The Warsaw Ghetto Museum will be housed in the historic building of the former Children’s Hospital established by Jewish families Bersohn and Bauman as a clinic for children of all faiths.
 
The Stambler family was sent by the Lubavitcher Rebbe to Warsaw with the mission of revitalizing Jewish life in Poland in 1991. Since then, the Stamblers have invested enormous energies to cultivate Jewish life, culture and resources in a city where Judaism was largely wiped out during the war. The communal Passover seder is one of their latest effort to rejuvenate the community and spread awareness of Jewish identity and Jewish life in Poland.
 
Yossi Stambler, Rabbi Stambler’s 13-year-old son, will lead the Seder in Hebrew, while his father leads a parallel seder in Polish.

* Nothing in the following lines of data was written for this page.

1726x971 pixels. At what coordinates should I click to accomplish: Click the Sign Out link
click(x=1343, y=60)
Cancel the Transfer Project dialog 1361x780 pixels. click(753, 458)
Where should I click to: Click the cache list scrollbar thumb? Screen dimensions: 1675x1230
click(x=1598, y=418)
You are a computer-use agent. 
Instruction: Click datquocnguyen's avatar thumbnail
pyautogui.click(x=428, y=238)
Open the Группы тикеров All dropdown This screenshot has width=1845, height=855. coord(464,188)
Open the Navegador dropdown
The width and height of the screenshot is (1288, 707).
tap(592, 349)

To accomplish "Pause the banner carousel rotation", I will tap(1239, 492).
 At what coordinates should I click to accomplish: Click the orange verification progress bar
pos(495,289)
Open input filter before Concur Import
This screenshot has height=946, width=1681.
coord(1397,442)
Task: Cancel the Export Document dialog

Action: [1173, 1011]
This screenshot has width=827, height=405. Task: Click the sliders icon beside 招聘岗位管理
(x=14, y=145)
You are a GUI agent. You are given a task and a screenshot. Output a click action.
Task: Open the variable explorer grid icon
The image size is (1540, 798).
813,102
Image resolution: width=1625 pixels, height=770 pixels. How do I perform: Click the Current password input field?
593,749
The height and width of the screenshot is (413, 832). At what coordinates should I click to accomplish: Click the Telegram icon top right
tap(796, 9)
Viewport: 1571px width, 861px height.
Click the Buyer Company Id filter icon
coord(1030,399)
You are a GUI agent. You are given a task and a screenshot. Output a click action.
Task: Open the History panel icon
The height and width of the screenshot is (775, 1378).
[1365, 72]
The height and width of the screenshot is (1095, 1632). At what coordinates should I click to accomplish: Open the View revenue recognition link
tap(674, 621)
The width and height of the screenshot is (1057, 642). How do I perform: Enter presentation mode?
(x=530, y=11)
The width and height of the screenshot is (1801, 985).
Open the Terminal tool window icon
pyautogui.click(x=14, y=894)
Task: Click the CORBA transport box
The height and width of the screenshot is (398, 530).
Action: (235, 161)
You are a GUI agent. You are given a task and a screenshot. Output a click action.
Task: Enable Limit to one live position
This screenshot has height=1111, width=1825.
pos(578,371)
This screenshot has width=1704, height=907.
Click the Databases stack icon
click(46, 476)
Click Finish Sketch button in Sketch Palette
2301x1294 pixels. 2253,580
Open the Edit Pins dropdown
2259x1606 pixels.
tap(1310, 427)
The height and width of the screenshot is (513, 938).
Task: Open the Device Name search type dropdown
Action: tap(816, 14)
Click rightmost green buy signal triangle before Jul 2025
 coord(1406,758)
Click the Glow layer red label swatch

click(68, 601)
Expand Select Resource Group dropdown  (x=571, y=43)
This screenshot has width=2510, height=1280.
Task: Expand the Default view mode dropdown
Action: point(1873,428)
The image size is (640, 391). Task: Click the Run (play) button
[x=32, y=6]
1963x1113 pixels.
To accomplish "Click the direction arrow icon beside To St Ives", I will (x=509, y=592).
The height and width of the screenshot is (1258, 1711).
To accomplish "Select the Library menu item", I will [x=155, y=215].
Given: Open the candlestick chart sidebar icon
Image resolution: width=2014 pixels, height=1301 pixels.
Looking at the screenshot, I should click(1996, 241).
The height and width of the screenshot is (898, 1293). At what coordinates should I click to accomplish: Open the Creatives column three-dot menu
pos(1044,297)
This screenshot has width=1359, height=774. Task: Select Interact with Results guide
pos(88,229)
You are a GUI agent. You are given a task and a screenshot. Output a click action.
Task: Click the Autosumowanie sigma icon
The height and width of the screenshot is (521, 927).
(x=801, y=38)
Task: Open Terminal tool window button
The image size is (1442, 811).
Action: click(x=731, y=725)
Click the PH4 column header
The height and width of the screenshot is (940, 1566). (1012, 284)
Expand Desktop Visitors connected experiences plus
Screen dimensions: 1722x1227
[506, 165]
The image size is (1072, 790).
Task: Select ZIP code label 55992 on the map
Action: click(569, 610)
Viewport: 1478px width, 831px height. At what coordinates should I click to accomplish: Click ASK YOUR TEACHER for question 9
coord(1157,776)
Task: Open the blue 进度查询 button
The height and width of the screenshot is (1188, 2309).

Despite his youth, the boy has earned a reputation as a talented orator.
 
The English-language Seder will be led by several young Lubavitch rabbis from the US who are traveling to Poland specially to participate in the event. One of them, Rabbi Levi Goldschmidt, is a great-great grandson of Rabbi Tzvi Hersch Gur-Aryeh, a well-known Jewish dignitary who lived in Warsaw before the war.
 
Gur-Aryeh was murdered in the ghetto massacre on Passover. According to Holocaust historian Dr. Hillel Zaidman, on the eve of Passover 1943, Rabbi Gur-Aryeh and his family, along with other Lubavitch hassidim, covertly baked matzah at grave risk to their lives in order to be able to properly fulfill the commandments pertaining to the Jewish festival. The rabbi and his family perished together in the uprising.
 
The only survivor of the family was Chaya, a daughter who was married to Rabbi Nachum Goldschmidt and lived in Tel Aviv. Goldschmidt’s grandson, who lives in New York, will be returning to his ancestor’s native land where he will co-host the Seder in English.
 
Rabbi Shalom Stambler said that this is “very significant for us to be celebrating Jewish holidays – and particularly the Seder night, which symbolizes Jewish freedom and the day that we united as a nation – in a place that not long ago, others sought to destroy us. Throughout the ages, the Jewish people have been oppressed by many nations, yet we have always emerged triumphant!” he exclaimed.